> _Directions for this task_: The output must be exactly the lines from the "Task: Click the" line through the end of the listing below, with no picture included.

> _Provided data_:
______________________________

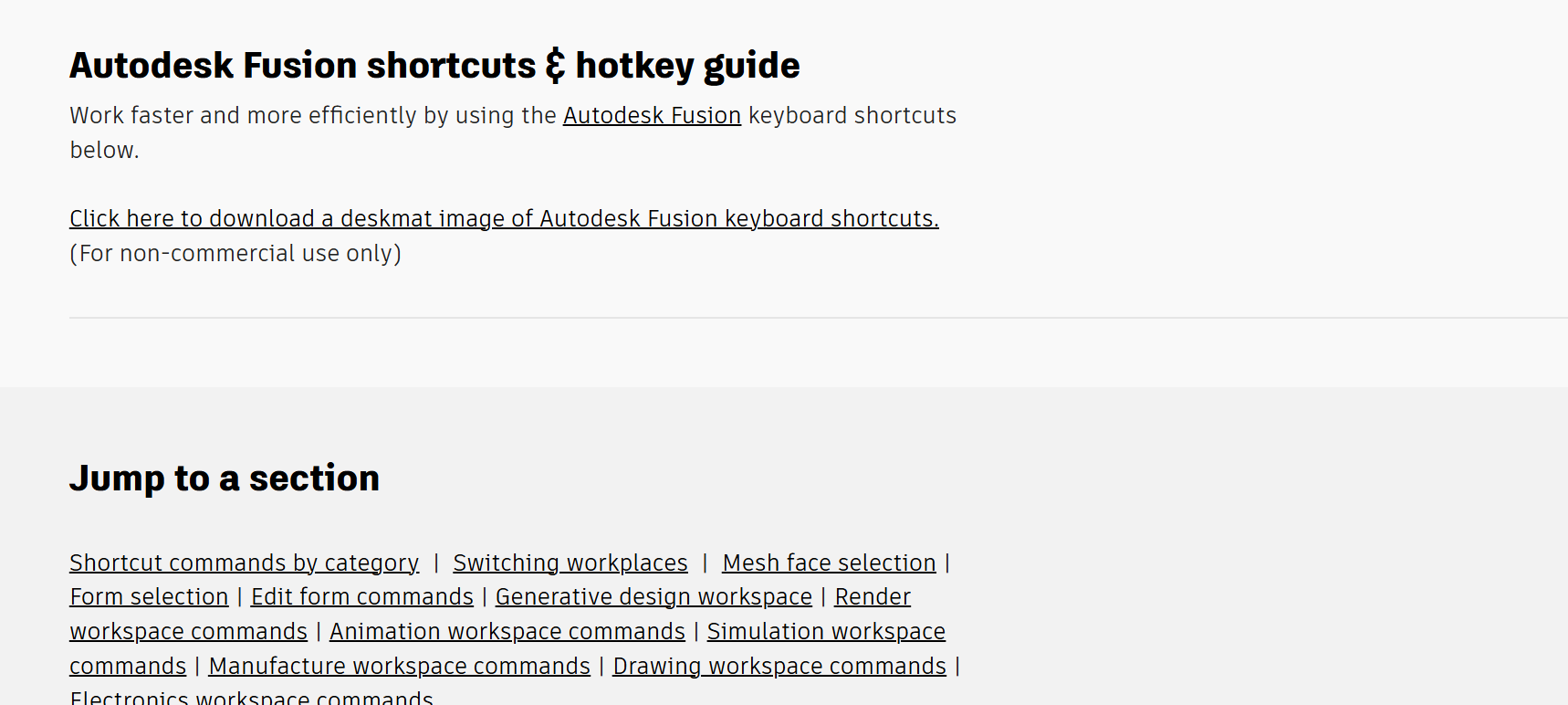Open the Mesh face selection link
Image resolution: width=1568 pixels, height=705 pixels.
[x=829, y=563]
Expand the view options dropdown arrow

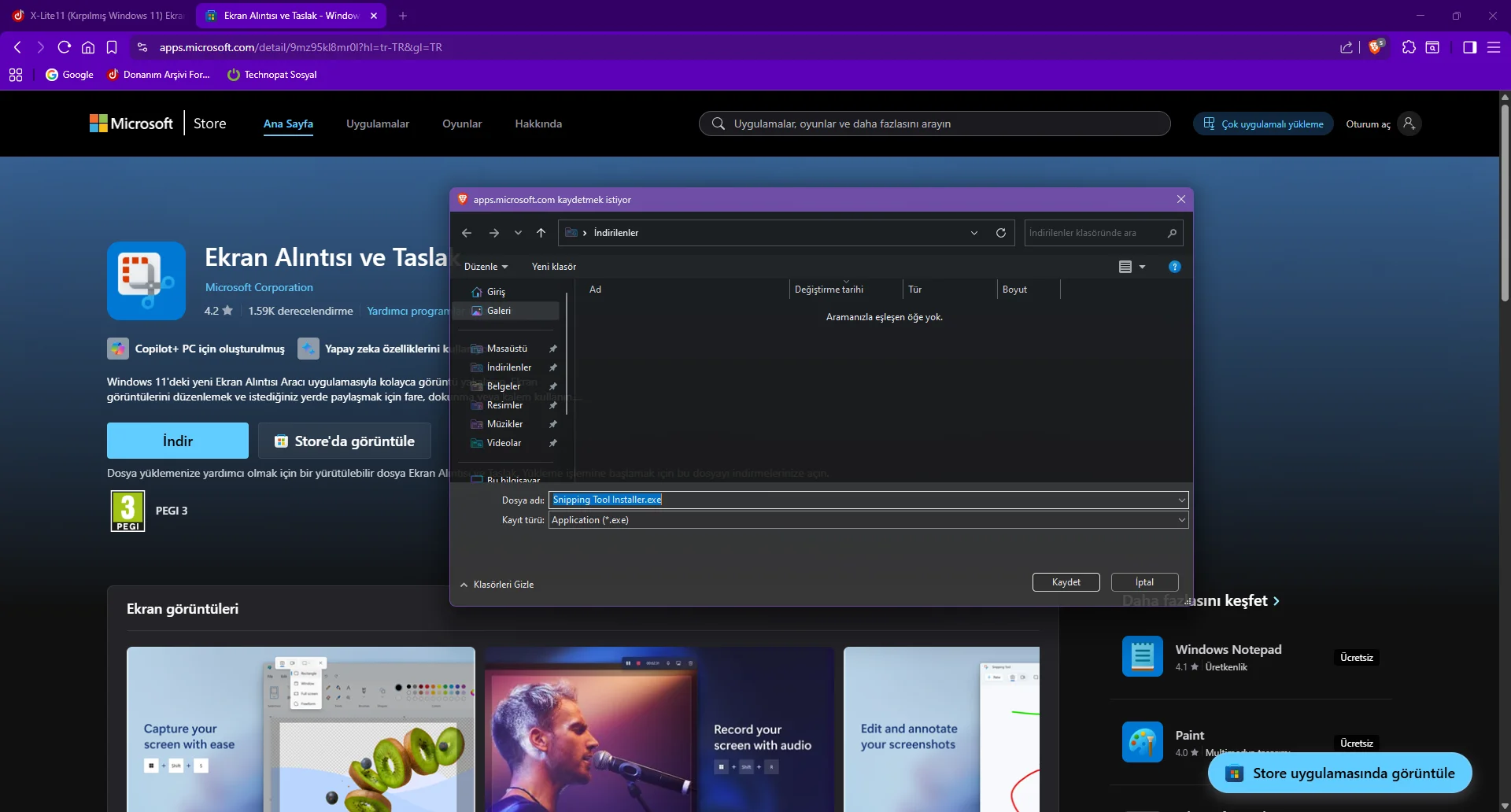pyautogui.click(x=1143, y=267)
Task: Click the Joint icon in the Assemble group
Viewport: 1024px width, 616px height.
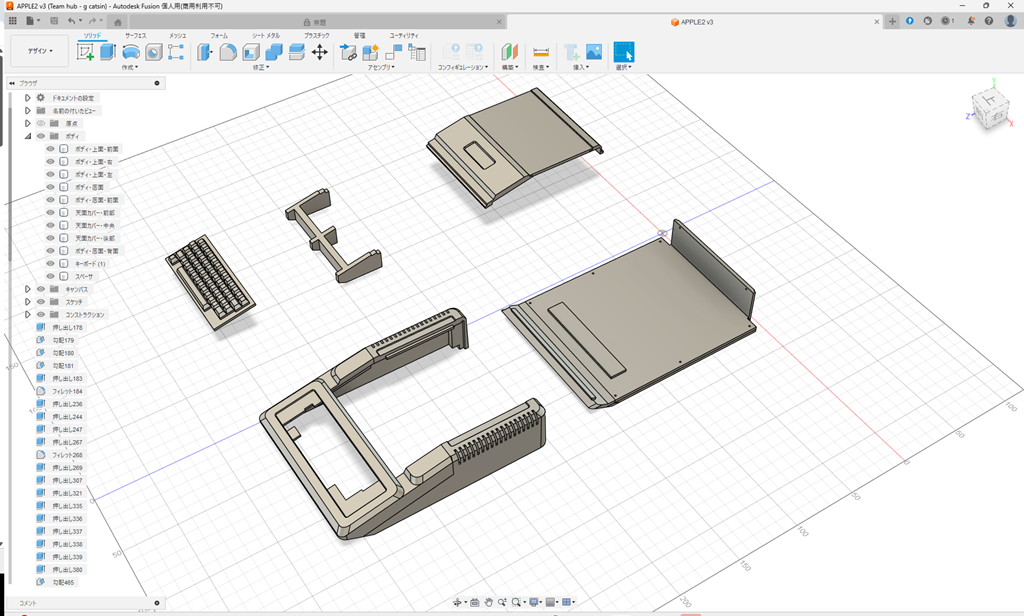Action: click(348, 50)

______________________________

> _Answer_:
Task: Click the Joint icon in the Assemble group
Viewport: 1024px width, 616px height.
Action: click(348, 50)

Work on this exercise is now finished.